Exercise aim: All lines of the listing that contain "computer" should be shown in full.

Records to process:
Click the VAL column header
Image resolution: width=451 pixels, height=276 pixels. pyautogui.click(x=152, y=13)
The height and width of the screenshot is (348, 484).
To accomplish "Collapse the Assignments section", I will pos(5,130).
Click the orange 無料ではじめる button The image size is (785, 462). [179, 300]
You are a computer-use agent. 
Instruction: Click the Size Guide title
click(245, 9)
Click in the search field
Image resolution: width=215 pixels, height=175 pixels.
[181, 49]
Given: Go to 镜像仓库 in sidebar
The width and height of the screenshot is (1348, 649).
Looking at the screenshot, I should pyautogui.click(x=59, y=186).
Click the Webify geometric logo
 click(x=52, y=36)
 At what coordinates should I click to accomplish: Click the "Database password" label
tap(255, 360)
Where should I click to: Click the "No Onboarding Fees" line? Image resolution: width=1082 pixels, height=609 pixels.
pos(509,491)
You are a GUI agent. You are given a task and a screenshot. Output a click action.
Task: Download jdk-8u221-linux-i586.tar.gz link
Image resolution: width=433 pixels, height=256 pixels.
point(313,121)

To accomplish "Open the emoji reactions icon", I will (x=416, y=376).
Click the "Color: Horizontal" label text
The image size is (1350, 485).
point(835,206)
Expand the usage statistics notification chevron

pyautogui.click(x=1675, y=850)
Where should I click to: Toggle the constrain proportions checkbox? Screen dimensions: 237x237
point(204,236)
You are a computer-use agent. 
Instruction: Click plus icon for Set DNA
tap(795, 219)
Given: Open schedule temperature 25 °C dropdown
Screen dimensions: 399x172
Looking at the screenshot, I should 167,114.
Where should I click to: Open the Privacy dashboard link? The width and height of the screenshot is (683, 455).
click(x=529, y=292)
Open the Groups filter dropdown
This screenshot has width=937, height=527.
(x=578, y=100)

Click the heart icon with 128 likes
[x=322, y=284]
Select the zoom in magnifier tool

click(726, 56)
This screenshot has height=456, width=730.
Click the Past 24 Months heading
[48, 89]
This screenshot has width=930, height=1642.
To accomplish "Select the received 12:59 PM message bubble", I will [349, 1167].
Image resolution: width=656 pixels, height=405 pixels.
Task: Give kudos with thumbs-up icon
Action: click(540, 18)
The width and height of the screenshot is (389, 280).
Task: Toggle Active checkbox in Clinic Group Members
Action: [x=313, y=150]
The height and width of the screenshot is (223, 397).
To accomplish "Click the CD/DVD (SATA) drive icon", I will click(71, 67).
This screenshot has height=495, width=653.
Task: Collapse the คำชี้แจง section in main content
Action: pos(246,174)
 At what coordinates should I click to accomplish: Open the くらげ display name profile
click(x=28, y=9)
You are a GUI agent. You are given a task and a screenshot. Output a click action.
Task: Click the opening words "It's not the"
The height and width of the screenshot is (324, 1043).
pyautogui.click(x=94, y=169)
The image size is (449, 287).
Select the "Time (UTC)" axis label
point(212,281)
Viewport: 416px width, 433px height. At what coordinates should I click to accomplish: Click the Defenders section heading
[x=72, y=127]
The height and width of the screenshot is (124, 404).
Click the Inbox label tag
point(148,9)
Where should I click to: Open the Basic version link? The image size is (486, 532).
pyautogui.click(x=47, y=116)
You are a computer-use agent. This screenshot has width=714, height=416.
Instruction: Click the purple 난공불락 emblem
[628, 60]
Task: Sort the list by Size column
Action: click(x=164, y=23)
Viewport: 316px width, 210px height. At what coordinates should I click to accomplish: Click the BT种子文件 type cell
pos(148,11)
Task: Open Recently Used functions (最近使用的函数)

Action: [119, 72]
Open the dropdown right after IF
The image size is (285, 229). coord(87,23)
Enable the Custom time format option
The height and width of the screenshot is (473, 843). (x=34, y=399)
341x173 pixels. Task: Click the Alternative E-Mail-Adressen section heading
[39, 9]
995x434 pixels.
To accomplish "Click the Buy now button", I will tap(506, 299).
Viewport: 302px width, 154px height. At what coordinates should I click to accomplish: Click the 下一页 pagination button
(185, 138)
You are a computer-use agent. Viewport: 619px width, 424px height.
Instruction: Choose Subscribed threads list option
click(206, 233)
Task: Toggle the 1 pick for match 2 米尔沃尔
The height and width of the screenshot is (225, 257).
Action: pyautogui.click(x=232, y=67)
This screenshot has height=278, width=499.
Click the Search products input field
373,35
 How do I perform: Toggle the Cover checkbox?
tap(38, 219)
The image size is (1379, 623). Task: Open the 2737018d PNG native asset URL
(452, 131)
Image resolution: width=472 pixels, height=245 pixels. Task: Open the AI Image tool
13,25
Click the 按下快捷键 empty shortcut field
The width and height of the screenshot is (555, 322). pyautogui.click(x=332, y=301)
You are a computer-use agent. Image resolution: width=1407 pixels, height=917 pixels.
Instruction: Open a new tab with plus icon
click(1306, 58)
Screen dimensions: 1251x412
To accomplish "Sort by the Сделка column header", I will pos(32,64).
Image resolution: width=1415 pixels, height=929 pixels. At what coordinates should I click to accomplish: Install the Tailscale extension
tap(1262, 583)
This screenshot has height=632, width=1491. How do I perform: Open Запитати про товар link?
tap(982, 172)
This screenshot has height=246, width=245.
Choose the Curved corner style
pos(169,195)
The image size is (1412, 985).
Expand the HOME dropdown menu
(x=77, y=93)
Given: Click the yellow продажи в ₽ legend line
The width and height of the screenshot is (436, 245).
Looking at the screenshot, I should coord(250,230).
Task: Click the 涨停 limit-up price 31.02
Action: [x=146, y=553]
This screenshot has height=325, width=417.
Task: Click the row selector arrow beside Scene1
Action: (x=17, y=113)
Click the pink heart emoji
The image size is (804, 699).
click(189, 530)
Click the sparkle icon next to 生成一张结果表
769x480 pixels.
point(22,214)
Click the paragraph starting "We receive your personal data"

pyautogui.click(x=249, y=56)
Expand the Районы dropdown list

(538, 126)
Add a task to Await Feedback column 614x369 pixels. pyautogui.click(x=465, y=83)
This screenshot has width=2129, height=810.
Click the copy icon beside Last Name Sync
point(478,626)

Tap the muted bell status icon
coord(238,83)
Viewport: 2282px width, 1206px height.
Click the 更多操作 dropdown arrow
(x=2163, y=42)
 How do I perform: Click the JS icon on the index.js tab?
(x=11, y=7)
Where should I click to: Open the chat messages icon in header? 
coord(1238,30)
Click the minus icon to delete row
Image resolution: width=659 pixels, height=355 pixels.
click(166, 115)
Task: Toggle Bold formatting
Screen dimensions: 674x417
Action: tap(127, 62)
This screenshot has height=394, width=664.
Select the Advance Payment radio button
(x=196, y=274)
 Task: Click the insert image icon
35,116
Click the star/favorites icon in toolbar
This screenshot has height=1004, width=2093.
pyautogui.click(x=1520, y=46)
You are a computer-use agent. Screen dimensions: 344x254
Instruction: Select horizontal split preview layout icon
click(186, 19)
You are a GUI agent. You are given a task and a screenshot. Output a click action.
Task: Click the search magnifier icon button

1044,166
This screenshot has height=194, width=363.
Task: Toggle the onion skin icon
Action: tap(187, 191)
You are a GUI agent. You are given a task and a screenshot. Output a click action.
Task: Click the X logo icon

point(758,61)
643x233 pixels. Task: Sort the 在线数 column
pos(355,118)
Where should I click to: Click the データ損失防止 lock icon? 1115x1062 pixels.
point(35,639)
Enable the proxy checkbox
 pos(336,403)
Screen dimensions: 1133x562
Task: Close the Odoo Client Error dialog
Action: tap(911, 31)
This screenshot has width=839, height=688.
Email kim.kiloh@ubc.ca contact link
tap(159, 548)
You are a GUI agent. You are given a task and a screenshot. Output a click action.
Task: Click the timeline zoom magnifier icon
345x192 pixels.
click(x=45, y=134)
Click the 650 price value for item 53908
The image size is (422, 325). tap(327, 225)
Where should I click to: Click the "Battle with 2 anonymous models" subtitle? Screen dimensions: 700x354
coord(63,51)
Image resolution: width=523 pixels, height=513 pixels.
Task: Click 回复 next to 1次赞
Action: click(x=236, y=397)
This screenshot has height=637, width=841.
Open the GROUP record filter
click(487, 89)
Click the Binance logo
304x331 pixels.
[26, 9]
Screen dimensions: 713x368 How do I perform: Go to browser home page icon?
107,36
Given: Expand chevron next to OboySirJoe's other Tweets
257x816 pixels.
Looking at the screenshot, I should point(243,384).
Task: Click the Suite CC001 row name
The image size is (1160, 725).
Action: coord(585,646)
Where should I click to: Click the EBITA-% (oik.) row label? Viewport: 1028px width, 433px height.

Exercise answer:
You are a computer-use agent. 
You are a computer-use agent. 
You are a computer-use agent. This screenshot has width=714, height=416.
You are a computer-use agent. Viewport: 619px width, 424px height.
You are a computer-use agent. Image resolution: width=1407 pixels, height=917 pixels.
You are a computer-use agent. Screen dimensions: 344x254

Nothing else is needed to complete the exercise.